Maybe not, but since Painter faded from the local sports scene, moving on to the New York Giants before getting cut in 2014 and ultimately returning to his home in Westfield, I’ve wanted to say those words to him. Because I was, in a word, brutal during Painter’s unfortunate time here in Indianapolis, especially when he played a role in the death of the 2009 perfect season, then when he struggled so badly during the 2-14 2011 season. I delivered head shots, cheap shots, body blows, the works.

That’s not to say that Painter, the Purdue graduate, was any great shakes as an NFL quarterback; he wasn’t, struggling in his rare opportunities to play during the regular season. But he didn’t quite deserve the wrath I directed his way, especially when he was thrown into almost-impossible situations in December 2009 and then in 2011. Call it misdirected anger; my real issue was with Bill Polian, first for punting the perfect season and then for failing to have a contingency plan in case Peyton Manning was injured. Painter, then, was collateral damage, the embodiment of everything that stunk about the imperfect season and the 2-14 disaster.

So here I was, telling Painter again that I regretted some of the nastiness I threw in his general direction, when an older gentleman walked by our table and thanked Painter for the work he and his wife did during a recent wedding at their family business, Mustard Seed Gardens in Noblesville.

They shook hands and the gentleman walked away.

“He has no idea, does he?’’ I wondered.

“No idea about what?’’ Painter asked.

“That you’re Curtis Painter, former NFL quarterback,’’ I said.

“Nope,’’ he said. “And that’s great. I’m more than fine with that.’’

And he is. He is perfectly happy being a regular guy – a slimmed-down and shorn regular guy who no longer has long hair and looks “like a hippie,’’ as he described himself. He is perfectly happy working with his wife, Megan, in their family business, a wedding and banquet facility in Noblesville. He loves the ordinariness of it, commuting a few short miles every morning with his wife, working with her, playing some golf in his free time and living in semi-anonymity.

Honestly, this is not the column I thought I’d be writing.

Even though I remembered Painter as a quiet, even-tempered soul who never betrayed any frustration for the way things went down for him in Indianapolis, I thought, “Maybe he’s still marked by the Jets’ loss that ruined the perfect season. Maybe he’s tired of being a football punchline after losing, and losing some more, as the Colts’ primary starter during the 2-14 debacle. Maybe there’s some bitterness or some harsh memories that spook him still.’’

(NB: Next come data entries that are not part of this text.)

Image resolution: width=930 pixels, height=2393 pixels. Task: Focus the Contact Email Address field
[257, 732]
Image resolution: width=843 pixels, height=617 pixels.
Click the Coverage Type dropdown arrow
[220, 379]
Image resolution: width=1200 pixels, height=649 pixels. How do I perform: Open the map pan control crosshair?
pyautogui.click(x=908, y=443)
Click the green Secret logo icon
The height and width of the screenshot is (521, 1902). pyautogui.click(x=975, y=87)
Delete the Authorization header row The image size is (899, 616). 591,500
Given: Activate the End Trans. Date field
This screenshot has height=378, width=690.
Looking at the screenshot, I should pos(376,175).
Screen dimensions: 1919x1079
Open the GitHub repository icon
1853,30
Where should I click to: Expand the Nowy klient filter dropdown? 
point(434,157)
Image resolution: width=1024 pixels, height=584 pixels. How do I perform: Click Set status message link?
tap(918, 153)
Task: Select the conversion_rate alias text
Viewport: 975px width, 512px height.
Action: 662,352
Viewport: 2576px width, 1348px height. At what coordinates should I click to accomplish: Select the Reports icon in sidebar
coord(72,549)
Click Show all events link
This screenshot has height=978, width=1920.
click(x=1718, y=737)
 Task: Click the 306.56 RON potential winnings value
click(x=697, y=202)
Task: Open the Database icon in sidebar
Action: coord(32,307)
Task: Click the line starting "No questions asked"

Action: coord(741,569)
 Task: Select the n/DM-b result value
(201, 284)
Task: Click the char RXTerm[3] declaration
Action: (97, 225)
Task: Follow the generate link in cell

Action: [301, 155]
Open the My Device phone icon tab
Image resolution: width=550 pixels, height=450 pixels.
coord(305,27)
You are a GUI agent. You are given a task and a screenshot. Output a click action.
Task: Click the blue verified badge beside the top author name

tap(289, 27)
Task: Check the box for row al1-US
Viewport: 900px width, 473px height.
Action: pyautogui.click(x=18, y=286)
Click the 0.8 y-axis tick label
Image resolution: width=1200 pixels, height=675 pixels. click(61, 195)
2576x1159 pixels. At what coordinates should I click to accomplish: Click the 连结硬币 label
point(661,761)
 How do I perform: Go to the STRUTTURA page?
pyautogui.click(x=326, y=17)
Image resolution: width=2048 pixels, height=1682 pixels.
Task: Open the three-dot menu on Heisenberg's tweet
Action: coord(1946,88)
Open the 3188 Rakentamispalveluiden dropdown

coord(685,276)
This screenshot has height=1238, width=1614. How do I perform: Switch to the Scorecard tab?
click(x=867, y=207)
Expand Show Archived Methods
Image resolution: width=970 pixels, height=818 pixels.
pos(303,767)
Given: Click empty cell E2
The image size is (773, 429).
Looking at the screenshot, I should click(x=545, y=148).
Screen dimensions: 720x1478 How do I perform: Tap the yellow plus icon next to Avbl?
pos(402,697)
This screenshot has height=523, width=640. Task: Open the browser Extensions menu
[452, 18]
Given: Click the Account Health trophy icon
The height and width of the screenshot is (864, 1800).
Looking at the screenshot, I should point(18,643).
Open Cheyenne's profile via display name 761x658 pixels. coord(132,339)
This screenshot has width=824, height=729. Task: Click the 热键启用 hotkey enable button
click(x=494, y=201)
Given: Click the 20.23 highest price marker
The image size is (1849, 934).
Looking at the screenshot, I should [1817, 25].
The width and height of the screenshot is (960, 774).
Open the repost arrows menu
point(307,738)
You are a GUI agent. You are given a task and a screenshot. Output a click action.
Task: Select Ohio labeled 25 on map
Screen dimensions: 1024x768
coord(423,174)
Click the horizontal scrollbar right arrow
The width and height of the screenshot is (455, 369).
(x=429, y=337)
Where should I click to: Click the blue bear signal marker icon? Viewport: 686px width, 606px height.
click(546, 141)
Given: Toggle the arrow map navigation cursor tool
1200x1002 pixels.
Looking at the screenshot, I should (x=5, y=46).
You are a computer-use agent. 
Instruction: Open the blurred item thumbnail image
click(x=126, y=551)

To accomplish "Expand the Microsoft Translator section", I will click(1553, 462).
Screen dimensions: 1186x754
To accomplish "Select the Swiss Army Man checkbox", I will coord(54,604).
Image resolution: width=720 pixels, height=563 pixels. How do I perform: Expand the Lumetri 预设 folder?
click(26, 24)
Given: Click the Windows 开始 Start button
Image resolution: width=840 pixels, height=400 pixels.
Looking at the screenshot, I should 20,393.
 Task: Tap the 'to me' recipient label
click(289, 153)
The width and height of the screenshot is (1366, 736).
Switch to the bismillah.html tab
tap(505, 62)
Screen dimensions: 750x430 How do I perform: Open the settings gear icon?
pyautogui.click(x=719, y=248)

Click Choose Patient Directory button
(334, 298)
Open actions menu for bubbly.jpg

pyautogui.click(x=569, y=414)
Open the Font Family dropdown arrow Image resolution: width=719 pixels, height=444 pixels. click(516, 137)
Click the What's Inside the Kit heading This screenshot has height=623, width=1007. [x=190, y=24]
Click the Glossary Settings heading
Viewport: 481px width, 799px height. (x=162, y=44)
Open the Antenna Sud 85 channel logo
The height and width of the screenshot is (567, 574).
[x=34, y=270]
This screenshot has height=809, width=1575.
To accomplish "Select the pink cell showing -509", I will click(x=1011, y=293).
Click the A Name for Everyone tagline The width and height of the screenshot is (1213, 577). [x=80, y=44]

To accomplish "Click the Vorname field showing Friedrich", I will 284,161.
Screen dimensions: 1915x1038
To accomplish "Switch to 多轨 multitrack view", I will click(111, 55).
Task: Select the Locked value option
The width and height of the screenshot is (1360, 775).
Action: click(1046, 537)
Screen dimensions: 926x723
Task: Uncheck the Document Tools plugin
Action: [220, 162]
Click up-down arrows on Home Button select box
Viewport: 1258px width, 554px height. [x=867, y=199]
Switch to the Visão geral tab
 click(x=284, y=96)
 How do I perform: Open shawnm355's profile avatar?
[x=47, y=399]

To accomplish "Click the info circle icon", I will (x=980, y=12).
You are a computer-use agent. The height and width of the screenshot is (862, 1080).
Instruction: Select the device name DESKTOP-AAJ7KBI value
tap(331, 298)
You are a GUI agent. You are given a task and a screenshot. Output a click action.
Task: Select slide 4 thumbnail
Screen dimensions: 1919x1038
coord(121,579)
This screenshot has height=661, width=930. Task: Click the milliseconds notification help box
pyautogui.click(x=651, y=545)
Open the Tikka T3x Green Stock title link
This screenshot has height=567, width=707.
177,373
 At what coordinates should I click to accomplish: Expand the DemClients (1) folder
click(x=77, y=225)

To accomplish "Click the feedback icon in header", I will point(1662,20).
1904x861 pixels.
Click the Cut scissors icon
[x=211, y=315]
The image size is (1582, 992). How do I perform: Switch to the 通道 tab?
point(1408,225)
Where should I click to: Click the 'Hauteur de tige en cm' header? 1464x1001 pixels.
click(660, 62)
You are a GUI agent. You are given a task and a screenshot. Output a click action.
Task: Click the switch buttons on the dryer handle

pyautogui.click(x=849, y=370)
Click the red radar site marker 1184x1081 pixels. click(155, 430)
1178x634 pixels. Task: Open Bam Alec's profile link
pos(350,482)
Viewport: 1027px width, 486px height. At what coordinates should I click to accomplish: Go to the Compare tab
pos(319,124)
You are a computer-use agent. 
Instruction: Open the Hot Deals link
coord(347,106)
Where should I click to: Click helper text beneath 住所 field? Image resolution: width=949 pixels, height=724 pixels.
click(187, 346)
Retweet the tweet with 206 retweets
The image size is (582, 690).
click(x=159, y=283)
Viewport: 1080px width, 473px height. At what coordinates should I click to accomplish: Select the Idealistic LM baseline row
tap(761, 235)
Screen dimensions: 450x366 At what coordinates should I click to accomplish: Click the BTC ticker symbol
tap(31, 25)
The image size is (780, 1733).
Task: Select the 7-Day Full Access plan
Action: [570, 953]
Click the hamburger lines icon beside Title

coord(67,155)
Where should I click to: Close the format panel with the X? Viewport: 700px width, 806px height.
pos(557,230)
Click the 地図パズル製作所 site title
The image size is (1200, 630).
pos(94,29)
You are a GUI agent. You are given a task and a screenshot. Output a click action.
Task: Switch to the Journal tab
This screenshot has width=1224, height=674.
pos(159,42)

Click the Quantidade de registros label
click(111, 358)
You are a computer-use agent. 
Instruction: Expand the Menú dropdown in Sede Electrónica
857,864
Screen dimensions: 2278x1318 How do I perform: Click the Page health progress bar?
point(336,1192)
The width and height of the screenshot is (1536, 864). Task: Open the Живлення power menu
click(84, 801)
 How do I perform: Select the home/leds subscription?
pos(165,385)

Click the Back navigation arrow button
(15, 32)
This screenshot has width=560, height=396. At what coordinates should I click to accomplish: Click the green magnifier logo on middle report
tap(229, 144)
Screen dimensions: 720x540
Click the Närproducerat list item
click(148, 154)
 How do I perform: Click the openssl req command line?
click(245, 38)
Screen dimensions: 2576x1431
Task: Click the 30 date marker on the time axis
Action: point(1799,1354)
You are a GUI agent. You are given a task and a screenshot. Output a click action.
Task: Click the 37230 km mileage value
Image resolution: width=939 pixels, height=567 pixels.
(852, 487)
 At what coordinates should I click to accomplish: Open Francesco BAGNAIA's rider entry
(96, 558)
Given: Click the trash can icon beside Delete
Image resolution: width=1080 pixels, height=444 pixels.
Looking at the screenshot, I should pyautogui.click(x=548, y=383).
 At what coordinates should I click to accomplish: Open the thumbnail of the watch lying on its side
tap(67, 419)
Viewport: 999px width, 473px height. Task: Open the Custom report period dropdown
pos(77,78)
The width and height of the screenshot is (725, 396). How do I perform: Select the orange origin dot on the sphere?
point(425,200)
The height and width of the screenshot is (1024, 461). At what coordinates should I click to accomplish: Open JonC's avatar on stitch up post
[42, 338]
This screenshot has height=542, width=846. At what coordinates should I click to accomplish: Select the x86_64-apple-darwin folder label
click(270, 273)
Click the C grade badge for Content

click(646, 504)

He’s grateful. That’s what he is. He’s grateful he made it to this elite level, becoming one of those rare athletes who reaches the National Football League. He’s grateful he got a chance to back up both Mannings, first Peyton here and then Eli in New York. He looks back at his career, which ended in 2014 after the Giants cut him, with lots of joy and few, if any, regrets.

But, I wondered, how about the impossible situation he was thrust into when he walked into that Jets game with the Colts leading 15-10 late in the third quarter against a Jets team that was playing for a post-season spot? After all, he wasn’t even the Colts’ usual backup; that was Jim Sorgi, who was injured. How about all the boos that accompanied his entrance into the game, and the boos that persisted during the game when Painter, a rookie that season, was strip sacked on just his second possession, resulting in a touchdown? How about all the residual fan anger that persisted long after the Colts exited the field, their chance at history scuttled?

“I never felt like I was unfairly thrust into anything, honestly,’’ Painter said. “I looked at it as a great opportunity. It just didn’t work out.’’

That Jets game still rates as one of the most unusual events in Indianapolis sports history. The 14-0 Colts led 15-10 with 5:36 left in the third quarter, at which point head coach Jim Caldwell pulled a number of his starters, most notably Manning. The boos cascaded down from the stadium’s upper reaches. There was the strip-sack for a touchdown. From that point forward, the Jets, a team with a formidable defense, knew the Colts could not score again, then ran the ball consistently and put away a decisive 29-15 victory.

Painter’s final stats: 4-of-11 for 44 yards, one interception and an 11.2 quarterback rating.

Meanwhile, Manning stood alone on the sidelines, his helmet still on his head, his arms crossed.

After the game, several players who normally speak freely with the media – Gary Brackett being one of them – high-tailed it out of the locker room for fear of saying something regrettable. Manning, who would call a team meeting later in the week to quell the player uprising, was exceedingly political after the game, but he was seething, clearly.

“We tried to score as many points as we could; we put Curtis Painter in a tough position,’’ he said. “This was our organizational philosophy that we stuck with. We still had a chance to win the game. Until any player in here is the head coach, as a player you follow orders and you follow them with all your heart.’’

Reggie Wayne was not quite as circumspect.

“Who wouldn’t want [to pursue perfection]?’’ he said that day. “I mean, who wouldn’t? Doesn’t everybody want to be part of history? Not a season goes by that you don’t hear about the ’72 Dolphins.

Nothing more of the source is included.